Die letzten 200 Höhenmeter wie so oft noch mal richtig steil. Kurz nach 16:30 stehe ich dann auf dem Hohtürli. Eigentlich wollte ich noch kurz die paar Meter zur Blüemlisalphütte machen und dort Kaffee und Kuchen geniessen. Nun ist es mir aber zu spät und ich will nur noch runter. Ich nehme mir vor, bei anderer Gelegenheit mal wieder hier hoch zu kommen und den Kuchen nachzuholen.
Beim hochlaufen hatte ich mich über die vielen Leute geärgert, welche zwischen Pass und Hütte standen und den armen Wanderern beim Aufstieg zuschauten. – Nun merke ich, dass es gar keine Personen waren, sondern grosse Steinmanndli, welche den Weg zur Hütte markieren. Manchmal regt man sich über Sachen auf, welche gar nicht da sind.
Der Tag ist im Prinzip gelaufen. Die Herausforderungen liegen hinter mir. Ich habe es geschafft! – Allerdings warten nun nochmals 6km und 1’350 Höhenmeter Abstieg auf mich. Und jeder Bergsteiger weiss: Den Erfolg kann man erst geniessen, wenn man wieder gesund unten ist!
Der erste Teil ist mit Treppen und präpariert. Das passt mir gut, denn so kommt man rasch und sicher vorwärts. Ich bin froh um die Tragerleichterung, welche ich dank Silvia’s Gepäckdienst habe. Abwärts ist das noch fast wertvoller als aufwärts.

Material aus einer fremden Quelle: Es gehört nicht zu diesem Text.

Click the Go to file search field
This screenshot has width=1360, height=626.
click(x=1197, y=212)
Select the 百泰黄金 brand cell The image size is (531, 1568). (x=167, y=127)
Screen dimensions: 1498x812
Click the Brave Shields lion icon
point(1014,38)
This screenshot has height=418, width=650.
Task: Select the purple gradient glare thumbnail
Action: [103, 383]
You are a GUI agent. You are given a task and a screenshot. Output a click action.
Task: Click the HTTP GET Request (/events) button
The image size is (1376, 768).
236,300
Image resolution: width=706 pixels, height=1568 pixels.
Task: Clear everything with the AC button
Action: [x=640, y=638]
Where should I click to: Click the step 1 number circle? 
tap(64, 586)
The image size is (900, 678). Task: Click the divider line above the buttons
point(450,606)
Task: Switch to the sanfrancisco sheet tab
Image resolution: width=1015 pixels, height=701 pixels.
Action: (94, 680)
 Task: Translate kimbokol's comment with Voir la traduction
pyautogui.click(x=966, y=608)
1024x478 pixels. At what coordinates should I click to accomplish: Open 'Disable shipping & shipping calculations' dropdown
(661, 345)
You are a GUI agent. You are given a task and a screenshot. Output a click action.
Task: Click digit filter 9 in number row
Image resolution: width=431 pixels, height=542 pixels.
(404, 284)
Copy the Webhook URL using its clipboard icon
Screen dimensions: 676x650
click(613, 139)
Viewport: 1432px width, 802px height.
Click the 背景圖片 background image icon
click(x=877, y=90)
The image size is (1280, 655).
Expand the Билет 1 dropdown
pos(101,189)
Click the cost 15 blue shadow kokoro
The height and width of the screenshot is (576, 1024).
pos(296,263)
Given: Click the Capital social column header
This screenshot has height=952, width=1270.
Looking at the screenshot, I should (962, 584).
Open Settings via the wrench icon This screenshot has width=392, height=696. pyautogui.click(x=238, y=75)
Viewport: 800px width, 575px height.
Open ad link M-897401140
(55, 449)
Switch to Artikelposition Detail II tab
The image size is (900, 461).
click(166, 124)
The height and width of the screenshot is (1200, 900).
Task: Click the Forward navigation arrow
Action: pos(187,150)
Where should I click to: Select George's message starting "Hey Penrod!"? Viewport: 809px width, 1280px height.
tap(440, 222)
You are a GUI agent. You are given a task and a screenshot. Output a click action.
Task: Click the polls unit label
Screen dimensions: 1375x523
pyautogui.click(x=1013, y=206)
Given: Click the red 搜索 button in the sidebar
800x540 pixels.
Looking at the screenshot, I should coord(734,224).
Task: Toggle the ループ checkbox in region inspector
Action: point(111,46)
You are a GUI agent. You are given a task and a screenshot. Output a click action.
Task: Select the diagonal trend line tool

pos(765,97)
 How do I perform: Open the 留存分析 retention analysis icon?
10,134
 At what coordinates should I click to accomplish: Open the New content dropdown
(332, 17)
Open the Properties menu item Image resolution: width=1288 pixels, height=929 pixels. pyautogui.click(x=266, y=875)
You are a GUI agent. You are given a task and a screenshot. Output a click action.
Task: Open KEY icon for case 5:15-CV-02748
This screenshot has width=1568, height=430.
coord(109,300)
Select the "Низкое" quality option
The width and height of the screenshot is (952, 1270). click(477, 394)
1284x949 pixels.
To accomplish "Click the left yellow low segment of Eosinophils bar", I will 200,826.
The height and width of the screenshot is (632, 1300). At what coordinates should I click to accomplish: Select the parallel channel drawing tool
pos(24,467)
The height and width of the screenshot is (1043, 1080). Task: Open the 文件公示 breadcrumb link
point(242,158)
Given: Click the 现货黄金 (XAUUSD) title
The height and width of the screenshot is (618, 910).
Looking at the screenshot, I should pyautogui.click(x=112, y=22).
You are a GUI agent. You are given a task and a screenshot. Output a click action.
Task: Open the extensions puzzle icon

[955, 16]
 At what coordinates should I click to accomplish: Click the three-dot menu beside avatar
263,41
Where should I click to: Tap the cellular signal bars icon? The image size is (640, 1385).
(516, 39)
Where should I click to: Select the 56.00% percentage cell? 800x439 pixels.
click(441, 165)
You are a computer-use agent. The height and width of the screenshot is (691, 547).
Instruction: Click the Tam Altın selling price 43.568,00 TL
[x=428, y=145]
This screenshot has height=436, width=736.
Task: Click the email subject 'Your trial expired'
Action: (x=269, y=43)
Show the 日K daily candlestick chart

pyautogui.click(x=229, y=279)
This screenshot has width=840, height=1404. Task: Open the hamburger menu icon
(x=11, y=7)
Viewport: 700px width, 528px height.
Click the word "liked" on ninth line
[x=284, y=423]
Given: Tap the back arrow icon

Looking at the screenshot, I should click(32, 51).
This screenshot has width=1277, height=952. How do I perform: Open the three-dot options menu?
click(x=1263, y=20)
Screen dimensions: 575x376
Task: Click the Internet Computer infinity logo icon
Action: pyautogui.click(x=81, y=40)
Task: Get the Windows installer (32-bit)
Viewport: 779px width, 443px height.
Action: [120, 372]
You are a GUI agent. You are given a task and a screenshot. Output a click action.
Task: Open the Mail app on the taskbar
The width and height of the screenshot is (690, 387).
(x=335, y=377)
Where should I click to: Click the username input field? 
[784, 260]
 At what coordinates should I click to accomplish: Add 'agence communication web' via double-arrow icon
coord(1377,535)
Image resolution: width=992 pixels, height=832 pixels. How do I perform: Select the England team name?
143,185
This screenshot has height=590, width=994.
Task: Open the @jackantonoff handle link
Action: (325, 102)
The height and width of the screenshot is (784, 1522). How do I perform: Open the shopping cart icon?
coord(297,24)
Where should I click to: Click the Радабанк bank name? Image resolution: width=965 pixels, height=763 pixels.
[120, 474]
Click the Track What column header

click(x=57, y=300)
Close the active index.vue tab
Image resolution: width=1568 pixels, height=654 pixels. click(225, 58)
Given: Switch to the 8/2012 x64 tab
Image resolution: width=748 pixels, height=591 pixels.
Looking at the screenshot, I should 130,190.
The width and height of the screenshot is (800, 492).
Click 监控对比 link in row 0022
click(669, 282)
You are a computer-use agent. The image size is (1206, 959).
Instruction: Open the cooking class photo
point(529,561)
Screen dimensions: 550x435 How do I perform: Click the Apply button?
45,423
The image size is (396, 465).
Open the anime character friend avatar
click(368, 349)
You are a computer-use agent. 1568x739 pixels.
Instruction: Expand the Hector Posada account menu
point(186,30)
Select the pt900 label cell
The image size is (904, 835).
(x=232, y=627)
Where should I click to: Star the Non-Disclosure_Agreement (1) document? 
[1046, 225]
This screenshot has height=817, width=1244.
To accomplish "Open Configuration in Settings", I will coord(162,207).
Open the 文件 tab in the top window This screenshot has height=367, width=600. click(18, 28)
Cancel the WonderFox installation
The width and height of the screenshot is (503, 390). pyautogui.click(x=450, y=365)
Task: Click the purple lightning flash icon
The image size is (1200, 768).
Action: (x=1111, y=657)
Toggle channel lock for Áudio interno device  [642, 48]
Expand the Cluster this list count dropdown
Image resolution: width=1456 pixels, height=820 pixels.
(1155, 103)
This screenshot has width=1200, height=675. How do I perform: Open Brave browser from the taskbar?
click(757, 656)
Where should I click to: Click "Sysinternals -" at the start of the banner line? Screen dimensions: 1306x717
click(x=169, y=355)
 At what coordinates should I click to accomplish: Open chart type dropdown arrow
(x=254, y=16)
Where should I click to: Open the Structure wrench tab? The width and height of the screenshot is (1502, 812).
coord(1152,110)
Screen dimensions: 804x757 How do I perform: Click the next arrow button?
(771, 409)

Der Abstieg ist ein umgekehrter Aufstieg. Zuerst geht es über Fels und Geröll, dann kommen die Alpweiden und am Schluss hat es wieder Wald. Ich will nur noch runter, den Rucksack ablegen, duschen und essen! – Ich freue mich bereits auf den morgigen gemütlichen Tag mit Silvia. Wenn alles klappt, sollten wir unterwegs noch Markus und Bruno antreffen, welche in entgegengesetzter Richtung auf der Via Alpina unterwegs sind.
Ich schreibe Silvia, dass sie mir ab 18:00 Uhr von der Griesalp entgegen laufen soll. Da der Handyempfang hier ziemlich mager ist, bin ich nicht sicher, ob meine Mitteilung ankommt. Umso grösser ist dann die Freude, als sie tatsächlich kommt und mich zum Hotel lotst.
Kurz vor 18:30 Uhr treffen wir beim Hotel ein. Die Uhr zeigt 34km und fast 10:30h Marschzeit. – Ich bin abgekämpft, aber sehr glücklich und dankbar für den heutigen Tag. Duschen und nachher Rahmschnitzel mit alkoholfreiem Panaché. Es gibt Tage, da passt einfach alles!